痔の話 文:小川豊明

2005年 5月 小川豊明

 今から13年ほど前になりますか、職場の仲間達と伊豆諸島・利島にセッコクの写真を撮りに出かけたことがあります。その昔(30年程前)は、はしけでの上陸の島で、伊豆大島からの渡船「村営船利島丸」では船酔い必死の覚悟がいりました。最近では大型客船や高速ジェット船が通う便利な島になりました。

快適高速ジェット船 快適高速ジェット船

 前置きはさておいて、島の民宿にお世話になり気軽なハイキングスタイルの一行は、標高508mの宮塚山を目指し、急な山道をとっとこ、とっとこと登ること1時間、ようやく宮塚山登山道入り口へ、ここからは足もとの悪い山道になり、それまであった椿の畑ともお別れです。ヤブコキをしながら登ること40分ようやく見晴らしの良い山頂展望台へ着きます。

宮塚山入り口 宮塚山入り口

 この山は今までに何度も訪れているところで、だいたいの様子はわかっています。小さな噴火口のまわりにスダジイが繁り、あちらこちらにセッコクが着生しています。しかし今までは真夏や春休みなどに来ていたため花の写真が無く、ぜひという思いから、なんとこの島で最も観光客が多いと思われる、ゴールデンウイークのまっただ中にやってきました。しかし、観光客は釣り客ばかりで山に向かう人はいません。セッコクの花はというと、読みは大当たり、たくさんのセッコクがきれいな花を咲かせてお出迎え。

開花中のセッコク 開花中のセッコク

 そんな中、比較的低い位置にそれも丁度良い株立ちの物を見つけ、写真を撮ろうと木によじ登りました、カブトムシの様な格好で写真を撮りイザ降りようとしたところ、何と足をかけた直径8cm程で、長さ1.5m位の枯れ木が、突然ボキッ!  足をかけた枯れ木は根本5cm程の所で折れてしまい、私はその上に尻餅をつくような格好でズドン! 約10分位その場で動けなくなってしまうハプニング。

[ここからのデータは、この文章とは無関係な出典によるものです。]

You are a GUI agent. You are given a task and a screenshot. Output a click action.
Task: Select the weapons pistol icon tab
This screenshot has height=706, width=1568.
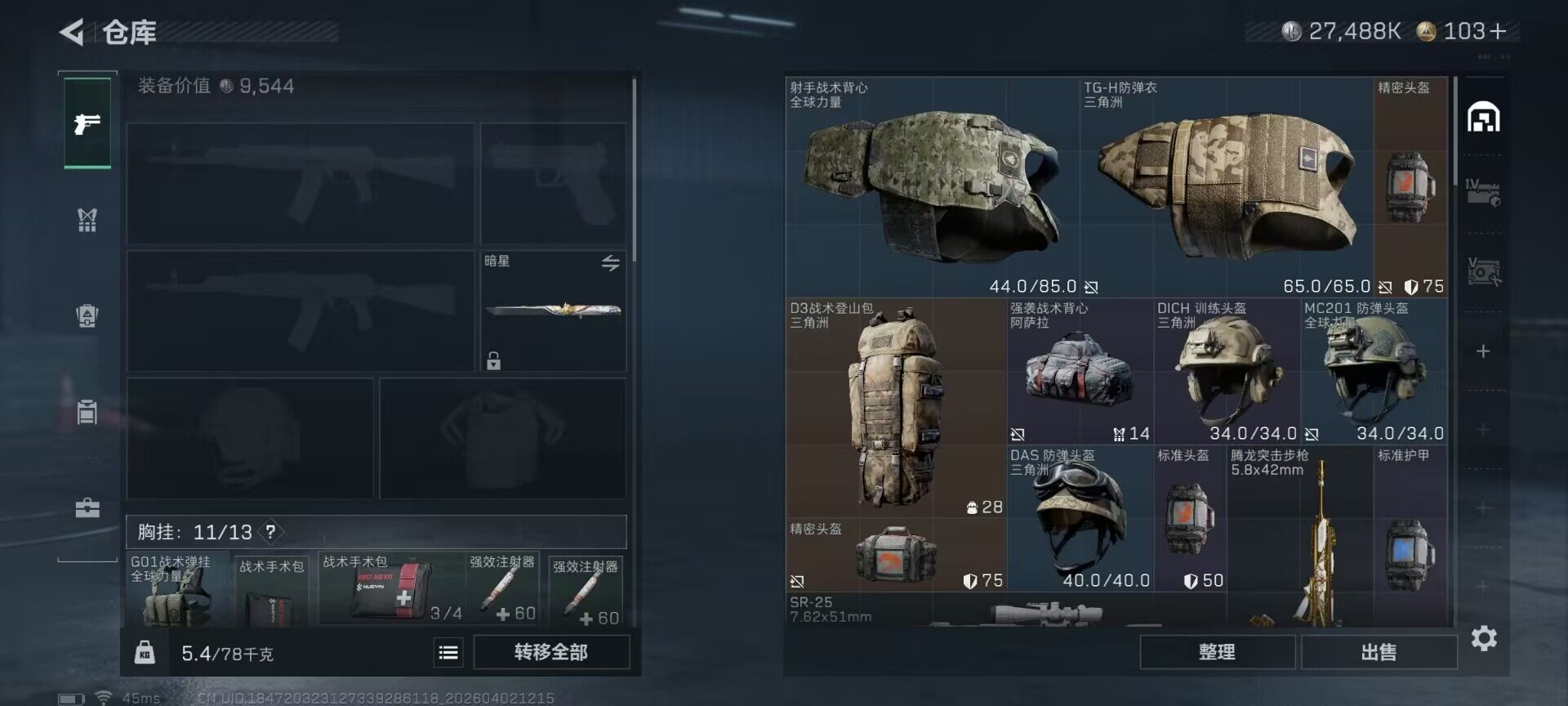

足は動かないは!腰は痛いは散々でした。宿へ帰ってから、お尻を見たところ蒙古斑のような直径10cm位の青あざが!!翌日もしびれるような痛みがあり、戦線離脱、千葉へ帰ることとなりました。連休明けに整形外科へ行ったところ、なんと尾てい骨コッセツ、セッコクを撮りにいって負傷していました。その後、この時の古傷にとんでもない痛みがしばしば走る様になり、居ても立っても入られなくなり、肛門科を受診したところ、その時の傷(尻餅をついてお尻の括約筋がつぶれてしまった)から痔瘻がはじまり、どんどん進行していき現在に至っている様で、先日も動けなくなるような痛みが走り、もうどうにもならなくなって、肛門科へ、すると先生のグローブのような大きな指を、グリグリとお尻に入れ、ここ痛いでしょう。膿が溜まって腫れてますよ!すぐ入院して切りましょう!宣言。私は心の準備と、仕事の準備ができていないため一度帰りたいむねを伝え、職場に戻り、喫緊の仕事のみを済ませ、翌日意を決して入院・・・。先生いわく、直腸まで進んだ痔瘻はあまり見ない、よく我慢してたね。と言いながら背中に麻酔を注射し、下半身のみ麻酔の聞いた状態で、解説付きの手術を受けました。そして、夜の病棟の唸り声とお尻の痛みに耐えながらの、入院でした。この原稿を書いているのは退院後3日目、まだ時折鈍痛が来ますが、しばらくは大丈夫とのこと、先生ありがとう。 昔遊んだツケが今になってケツに現れたというお話です。